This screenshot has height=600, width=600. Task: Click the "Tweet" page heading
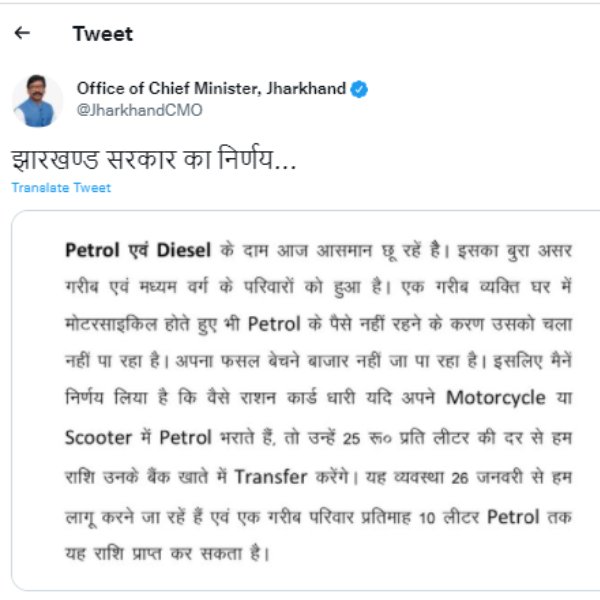(102, 34)
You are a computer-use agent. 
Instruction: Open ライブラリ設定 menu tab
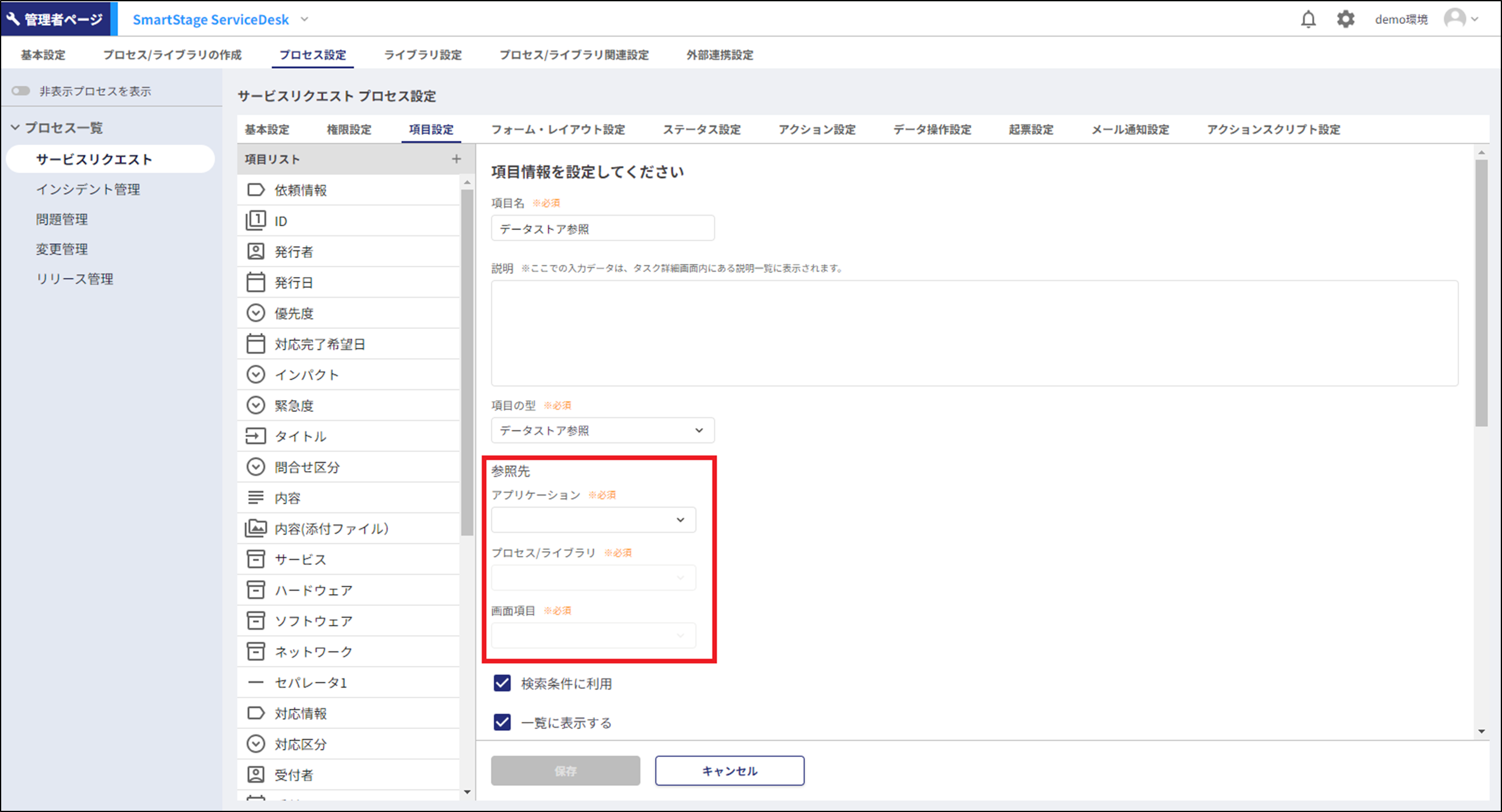(x=422, y=55)
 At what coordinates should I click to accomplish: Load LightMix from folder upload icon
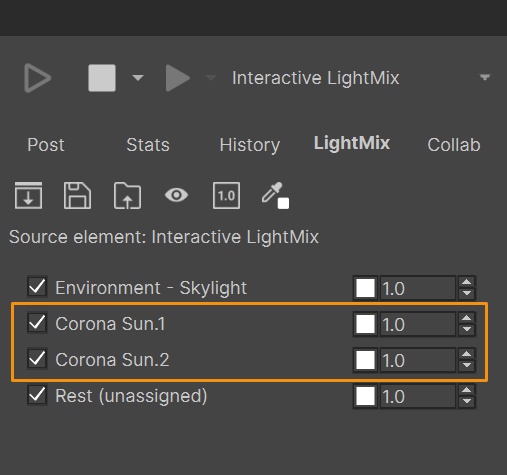point(127,195)
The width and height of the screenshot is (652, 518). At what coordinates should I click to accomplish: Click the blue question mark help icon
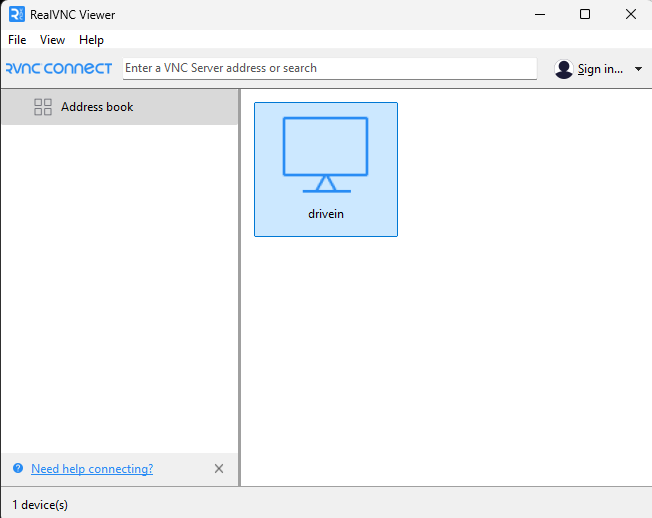(18, 469)
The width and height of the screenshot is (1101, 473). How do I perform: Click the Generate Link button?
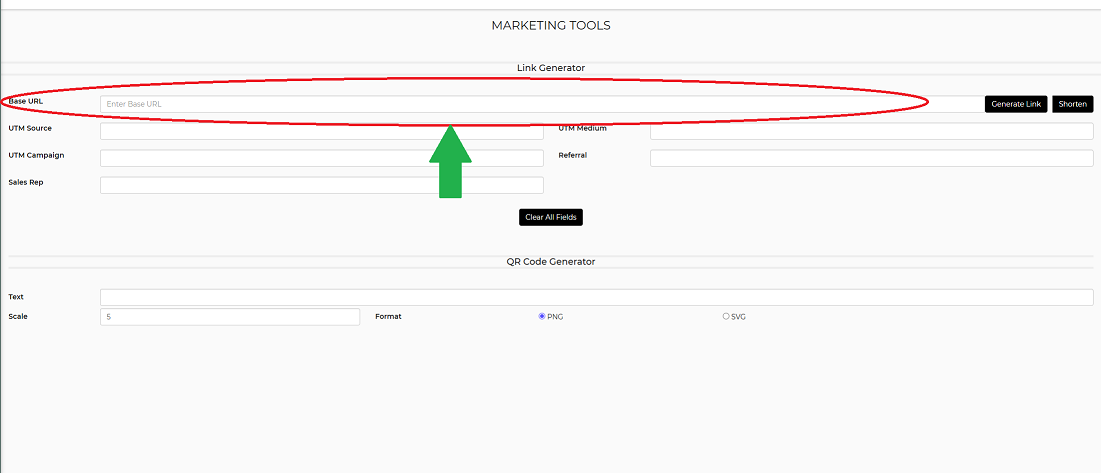coord(1016,104)
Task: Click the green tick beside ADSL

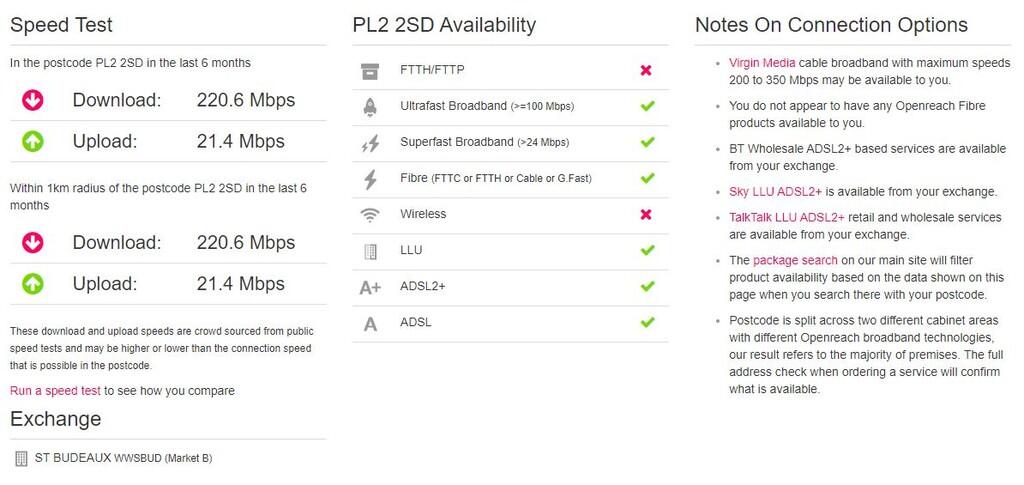Action: [x=646, y=322]
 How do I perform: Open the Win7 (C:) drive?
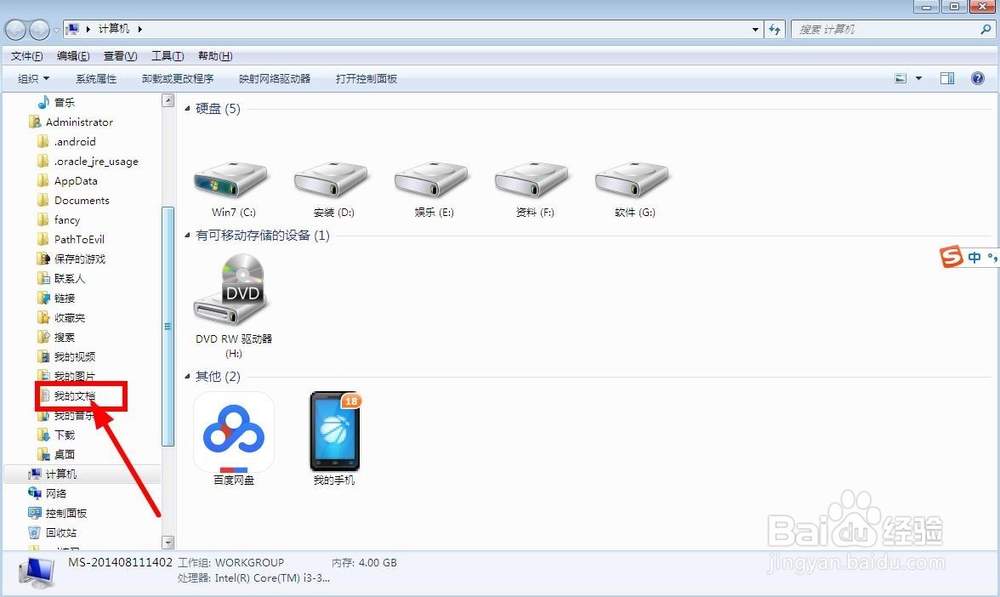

:: Task requirements ::
Starting at the beginning of the material and ending at the line containing "point(127,195)", write out every line again, requests included, and scale each coordinate in the answers by 0.75, rounding to whole numbers with halves rounded up. Keep the numbers in the requests unchanged, and leave the pictures out.

:: Response to the task ::
This screenshot has height=600, width=600. Task: Click the "Tweet" page heading
(77, 26)
You are a computer-use agent. 
Instruction: Open ライブラリ設定 menu tab
(x=317, y=41)
 At what coordinates should I click to accomplish: Load LightMix from folder upload icon
point(95,146)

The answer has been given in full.